Diebe können manchmal ganz schön dreist sein. Nach dem Motto: einfach mit Selbstbewusstsein machen, es wird schon keiner etwas sagen. Wenn jedoch einer das Risiko eingeht, geschnappt zu werden, sollte die Beute wenigstens etwas sein, das das Wagnis auch wert ist.
Dreiste Diebe und ihre kuriose Beute
Zwei Langfinger aus Rheinsberg fanden, Holzkunst sei ein besonderes Diebesgut. Die Täter wurden beobachtet, wie sie in Beckersmühle mit einem dunklen Auto einen ein Meter großen Holz-Maulwurf klauten. Der entführte Maulwurf trägt laut Polizeibericht „eine blaue Hose mit gelben Hosenträgern, ein rotes Basecap, welches nach hinten gedreht ist“ und vor dem Bauch hält er einen Spaten mit blauem Spatenblatt.

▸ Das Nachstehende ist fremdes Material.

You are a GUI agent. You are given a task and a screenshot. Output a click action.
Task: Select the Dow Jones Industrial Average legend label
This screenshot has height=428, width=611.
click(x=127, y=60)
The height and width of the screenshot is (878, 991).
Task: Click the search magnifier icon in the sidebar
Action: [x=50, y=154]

Eine 38-Jährige wurde im Juli in einem Oranienburger Supermarkt wegen Diebstahl angezeigt. Sie hat ein Überraschungsei aus Schokolade gestohlen. Zugegeben, das war nicht ihre einzige Beute. Neben dem Ei befanden sich noch elf Kilogramm Kaffee in ihrem Rucksack.

Abmontieren, klauen, knacken – Zigarettenautomat wirken wie die kleine Beute zwischendurch. Sie werden häufig aufgebrochen und ausgeräumt und manchmal sogar mit einer Flex mal kurz aufgeschnitten. Manchmal werden sie auch komplett mitgenommen und nach dem Plündern im Wald entsorgt.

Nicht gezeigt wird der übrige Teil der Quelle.